[Instructions for the task]
From the first line to the last, give the listing again exactly.

[Data]

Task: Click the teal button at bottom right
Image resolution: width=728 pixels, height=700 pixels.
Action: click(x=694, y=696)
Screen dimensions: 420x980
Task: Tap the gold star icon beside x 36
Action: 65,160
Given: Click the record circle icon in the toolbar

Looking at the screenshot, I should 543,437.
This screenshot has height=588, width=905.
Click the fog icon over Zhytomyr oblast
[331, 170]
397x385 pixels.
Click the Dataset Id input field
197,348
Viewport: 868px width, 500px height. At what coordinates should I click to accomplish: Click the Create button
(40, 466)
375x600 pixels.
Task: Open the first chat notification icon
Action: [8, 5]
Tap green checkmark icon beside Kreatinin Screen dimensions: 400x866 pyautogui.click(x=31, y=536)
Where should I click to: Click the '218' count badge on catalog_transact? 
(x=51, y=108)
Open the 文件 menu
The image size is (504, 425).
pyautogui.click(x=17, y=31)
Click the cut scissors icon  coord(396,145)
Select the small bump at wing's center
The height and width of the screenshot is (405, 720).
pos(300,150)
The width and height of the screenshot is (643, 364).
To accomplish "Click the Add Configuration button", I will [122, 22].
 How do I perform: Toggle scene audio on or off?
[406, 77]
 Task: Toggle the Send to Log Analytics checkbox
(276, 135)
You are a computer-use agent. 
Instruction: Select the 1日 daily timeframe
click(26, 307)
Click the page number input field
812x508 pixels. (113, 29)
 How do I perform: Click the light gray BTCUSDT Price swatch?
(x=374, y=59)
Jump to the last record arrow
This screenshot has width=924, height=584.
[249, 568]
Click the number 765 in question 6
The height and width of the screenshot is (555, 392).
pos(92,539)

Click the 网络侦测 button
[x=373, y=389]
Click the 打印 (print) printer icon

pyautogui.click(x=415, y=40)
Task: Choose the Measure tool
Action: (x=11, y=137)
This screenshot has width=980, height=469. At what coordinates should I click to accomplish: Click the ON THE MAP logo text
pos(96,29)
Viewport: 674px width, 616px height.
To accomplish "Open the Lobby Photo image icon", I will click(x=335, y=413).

[Answer box]
Task: Click the teal button at bottom right
Image resolution: width=728 pixels, height=700 pixels.
Action: click(x=694, y=696)
Screen dimensions: 420x980
Task: Tap the gold star icon beside x 36
Action: 65,160
Given: Click the record circle icon in the toolbar

Looking at the screenshot, I should 543,437.
This screenshot has height=588, width=905.
Click the fog icon over Zhytomyr oblast
[331, 170]
397x385 pixels.
Click the Dataset Id input field
197,348
Viewport: 868px width, 500px height. At what coordinates should I click to accomplish: Click the Create button
(40, 466)
375x600 pixels.
Task: Open the first chat notification icon
Action: [8, 5]
Tap green checkmark icon beside Kreatinin Screen dimensions: 400x866 pyautogui.click(x=31, y=536)
Where should I click to: Click the '218' count badge on catalog_transact? 
(x=51, y=108)
Open the 文件 menu
The image size is (504, 425).
pyautogui.click(x=17, y=31)
Click the cut scissors icon  coord(396,145)
Select the small bump at wing's center
The height and width of the screenshot is (405, 720).
pos(300,150)
The width and height of the screenshot is (643, 364).
To accomplish "Click the Add Configuration button", I will [122, 22].
 How do I perform: Toggle scene audio on or off?
[406, 77]
 Task: Toggle the Send to Log Analytics checkbox
(276, 135)
You are a computer-use agent. 
Instruction: Select the 1日 daily timeframe
click(26, 307)
Click the page number input field
812x508 pixels. (113, 29)
 How do I perform: Click the light gray BTCUSDT Price swatch?
(x=374, y=59)
Jump to the last record arrow
This screenshot has width=924, height=584.
[249, 568]
Click the number 765 in question 6
The height and width of the screenshot is (555, 392).
pos(92,539)

Click the 网络侦测 button
[x=373, y=389]
Click the 打印 (print) printer icon

pyautogui.click(x=415, y=40)
Task: Choose the Measure tool
Action: (x=11, y=137)
This screenshot has width=980, height=469. At what coordinates should I click to accomplish: Click the ON THE MAP logo text
pos(96,29)
Viewport: 674px width, 616px height.
To accomplish "Open the Lobby Photo image icon", I will click(x=335, y=413).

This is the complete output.